Camera in casa di Pantalone.
Colombina.
In questa casa non si può più vivere. La padrona è cambiata. Il padrone va sulle furie, ed io quanto prima m’aspetto a ridosso un qualche grosso malanno. Il signor Florindo mi aveva quasi quasi lusingata colle sue belle parole, ma la conclusione è stata, che quel birbone del maestro mi ha portati via gli smanigli. Oh, son stata pur sciocca a credere alle lusinghe di quel ragazzo! Maledetta la mia disgrazia! Ecco qui tanti stenti a farmi un paio di smanigli, ed ora il diavolo me li ha portati via. (piange)
SCENA IX.
Florindo e detta.
Florindo. Colombina, che avete che piangete?

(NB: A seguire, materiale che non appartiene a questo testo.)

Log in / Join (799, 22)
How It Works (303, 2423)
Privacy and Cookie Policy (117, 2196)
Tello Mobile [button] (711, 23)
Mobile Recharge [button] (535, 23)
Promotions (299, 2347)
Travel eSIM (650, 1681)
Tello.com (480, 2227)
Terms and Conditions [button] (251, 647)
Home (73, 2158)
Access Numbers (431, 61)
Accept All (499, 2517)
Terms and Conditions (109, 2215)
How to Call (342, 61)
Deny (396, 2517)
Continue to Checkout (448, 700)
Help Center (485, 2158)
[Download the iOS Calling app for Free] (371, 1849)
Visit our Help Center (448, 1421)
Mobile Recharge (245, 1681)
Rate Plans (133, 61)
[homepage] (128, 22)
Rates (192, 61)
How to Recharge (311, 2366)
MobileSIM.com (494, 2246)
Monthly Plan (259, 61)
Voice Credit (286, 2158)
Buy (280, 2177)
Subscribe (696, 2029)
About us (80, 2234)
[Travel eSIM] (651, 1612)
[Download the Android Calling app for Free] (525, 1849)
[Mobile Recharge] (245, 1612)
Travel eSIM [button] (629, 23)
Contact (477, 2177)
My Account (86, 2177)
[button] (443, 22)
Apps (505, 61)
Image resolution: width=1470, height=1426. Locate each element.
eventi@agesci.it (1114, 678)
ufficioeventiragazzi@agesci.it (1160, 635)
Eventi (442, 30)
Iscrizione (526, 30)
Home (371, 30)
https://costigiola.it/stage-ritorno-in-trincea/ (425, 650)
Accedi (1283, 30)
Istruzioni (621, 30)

Colombina. Piango per causa vostra.
Florindo. Per causa mia? Cara la mia Colombina! Se vi amo tanto; se tanto sono di voi innamorato, perchè piangere, perchè dolervi?
Colombina. I miei smanigli mi fanno piangere.
Florindo. Non vi ho io detto che ve ne darò di più belli? Eccoli. Che ne dite? Vi piacciono, sono più pesanti? Son fatti alla moda?
Colombina. Belli, belli, belli. Ora vedo che mi volete bene.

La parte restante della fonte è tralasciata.